* Document:
-------------------------

Monday, December 14, 2009

Crappy Christmas?

I have a friend on mine who's a bit of a Grinch when it comes to the world of Christmas music. He abhors the Trans-Siberian Orchestra and has lamented the need for "Feliz Navidad." And recently, he shared that he just doesn't get folks who accept what he labels "crappy music" around the holidays.

Now, I'm just the opposite. And while I do still manage to keep some sort of critical filter afloat, I tend to like a lot of Christmas music whether it be Elvis classics or something from a new artist. I just dig the tunes. But why, why do I have such a deep affection for these songs? For, to be honest, some of them are pretty cheesy. And yes, "Feliz Navidad" and "All I Want For Christmas (Is You)" tends to get on my nerves after a while too. So what is my addiction to these most saccharine of songs?

I think for me, and perhaps for many more, Christmastime itself represents a time of innocence, of childlike wonder and joy that we don't get to experience any other time. We're free, if but for a moment, from the constraints of "real life" and are open, and I daresay encouraged, to return to our childhood, to those days of carefree snow angels and catching snowflakes on outstretched tongues. (Of course, as a native Floridian I've never done either of those things but you get the picture!)

And as we give in to that inner child and it's innocence, something within us steps out too. We learn to laugh, to have fun, to frolic even. And that music, that wonderful bubblegum pop that oozes from radios and iPods and store speakers each and every year conjures up thoughts and memories and moments from days gone by. One of my earliest and fondest Christmas memories is tied to such a song.

-------------------------

* Problems:
- a) Format the entries from the line with "The image size is (1454, 498)." up to and including the line with "Action: (729, 66)" as a Markdown table with the columns Row and Entry line, skipping blank lines and leaving out the pictures.
- b) Resume the blog post on Christmas music after its final sentence.

* Data for this exercise:
-------------------------

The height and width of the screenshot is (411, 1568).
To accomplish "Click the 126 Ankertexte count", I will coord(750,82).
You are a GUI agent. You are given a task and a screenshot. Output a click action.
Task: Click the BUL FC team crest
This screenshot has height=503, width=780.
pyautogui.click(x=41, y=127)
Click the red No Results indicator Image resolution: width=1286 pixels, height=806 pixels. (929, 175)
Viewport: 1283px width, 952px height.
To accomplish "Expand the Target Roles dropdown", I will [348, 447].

-------------------------

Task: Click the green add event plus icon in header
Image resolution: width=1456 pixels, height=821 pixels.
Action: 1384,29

-------------------------

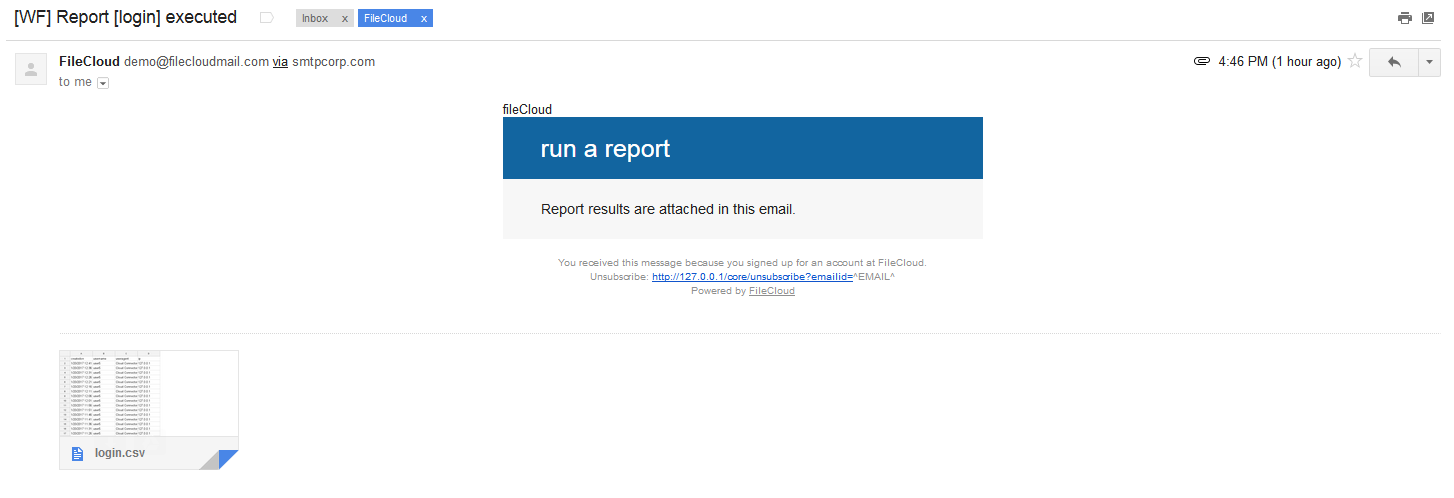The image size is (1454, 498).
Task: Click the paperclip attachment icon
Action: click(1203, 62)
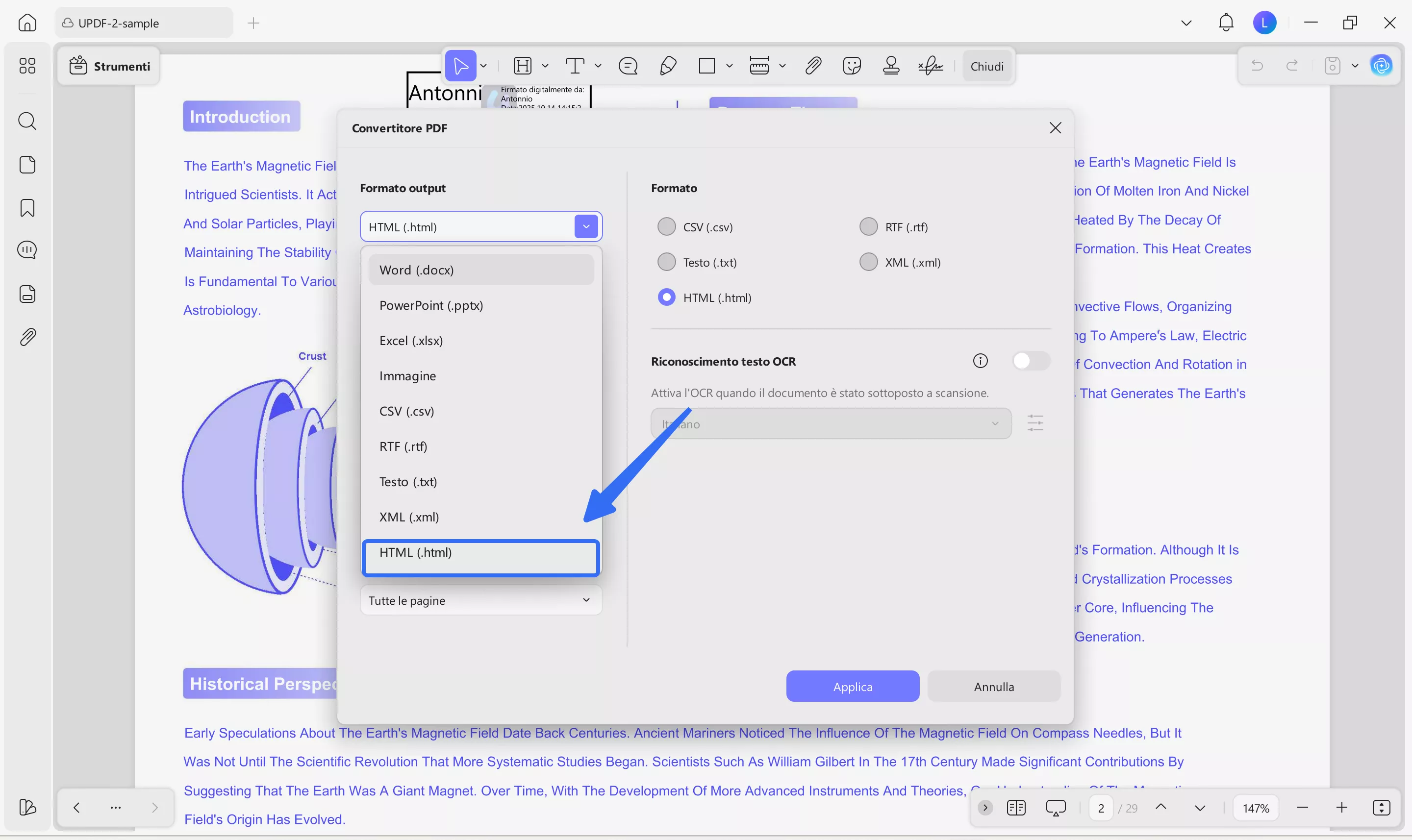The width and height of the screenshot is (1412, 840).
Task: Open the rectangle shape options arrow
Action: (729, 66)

-------------------------

* Answers to the exercise:
- a)
| Row | Entry line |
|---|---|
| 1 | The image size is (1454, 498). |
| 2 | Task: Click the paperclip attachment icon |
| 3 | Action: click(1203, 62) |
| 4 | The width and height of the screenshot is (1412, 840). |
| 5 | Task: Open the rectangle shape options arrow |
| 6 | Action: (729, 66) |

- b)
As a young boy, I knew that Santa had arrived when a sliding wooden door was shut when I awoke. It usually took me a long time to get to sleep so God bless my parents for sticking it out as long as they did. But when I awoke, in the dark, early hours of the morning, I saw that door closed and rushed to open it. As I did, I marveled at the decorative bounty before me, shiny ribbons and bows reflecting red, green, and blue lights while colorful wrapping paper clothed what would soon be revealed as wonderful delights. After playfully shaking a few boxes and lifting others, I retrieved a blanket and pillow and lay next to the space heater nearby to await morning. Laying there, the radio played softly nearby and the gentle sounds of "Snoopy and the Red Baron" hovered over my sleepy form, indelibly printing itself into my mind and into my memories with warmth and goodness.

And the same thing can be said of so many songs. Whether it be the rapturous ecstasy of "O Holy Night" or the homespun humor of "Grandma Got Run Over By a Reindeer," they're simply songs that conjure up the best parts of the past, the parts that we long to return to if but for an all too short season of playfulness and innocence. At least that's what it is for me...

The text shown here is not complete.